The second experiment exploited ML algorithms and compared with the results obtained by a single oscillometric parameter to reveal if the ML algorithms could achieve superior performance. The area under the ROC curve (AUC) was then chosen as the measurement of the performance, since it is regularly employed in medicine [25-28], and yields a superior way to confront classifiers than accuracy [29]. We did not implement feature selection; thus, all of the oscillometric indexes were used. The classifiers described in section 2.3 were realized with Scikit-learn [30], a machine learning library written in python. On the other hand, the Multiple Instance Learning was implemented by the library described in [31]. Since the dataset contains only 246 oscillometric measurements, the k-fold validation procedure [32] is indicated to allow the valuation of the generalization proficiency in the whole dataset. Hyperparameter tuning is a crucial step in model selection. Scikit-learn possesses several strategies to allow hyperparameter fine-tuning, such as grid search, which experiments with all possible combinations of the hyperparameters.
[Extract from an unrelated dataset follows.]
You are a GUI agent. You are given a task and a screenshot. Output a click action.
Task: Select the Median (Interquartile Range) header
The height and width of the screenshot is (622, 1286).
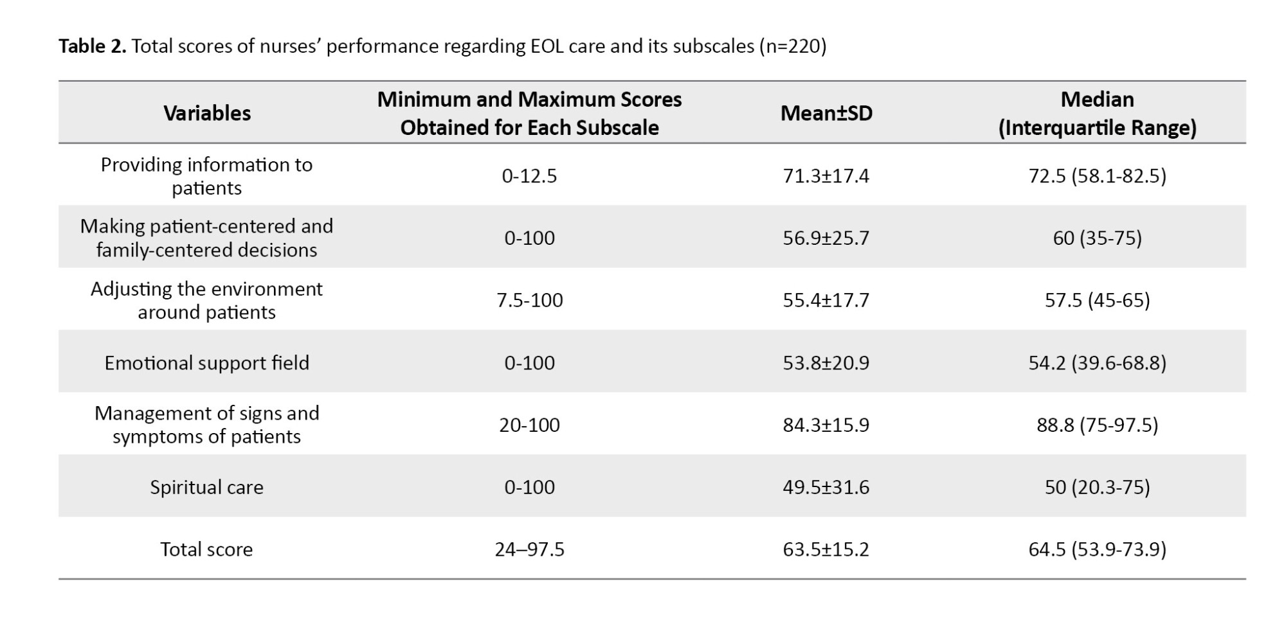1097,113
Table J0 presents the classifiers and their respective chosen hyperparameters for tuning.
The third experiment evaluates the capability of MIL as a feature selector with the purpose of complexity reduction and to gain knowledge about the importance of different oscillometric parameters [33]. Its role is to select five oscillometric parameters in a previous step before the classifier training. The fourth experiment employs the recursive feature selection (RFE) also to select five oscillometric parameters before the classifier training. RFE is a wrapper strategy that can use several machine learning algorithms to assess the performance. In this paper, the ML algorithm's choice was the linear support vector machine classifier with L1 regularization. The fifth experiment uses MIL to select three oscillometric parameters, and the sixth employs RFE to choose three oscillometric parameters.
The hypothesis test is a requisite for contrasting ML algorithms. There are a wide variety of parametric tests available, which are commonly based on the t-test [17], [34], [35]. Some of the nonparametric tests most used are McNemar's and Wilcoxon's [34, 36, 37]. In this work, the hypothesis test was carried out with AUCs by applying the methodology specified in Delong et al. [38].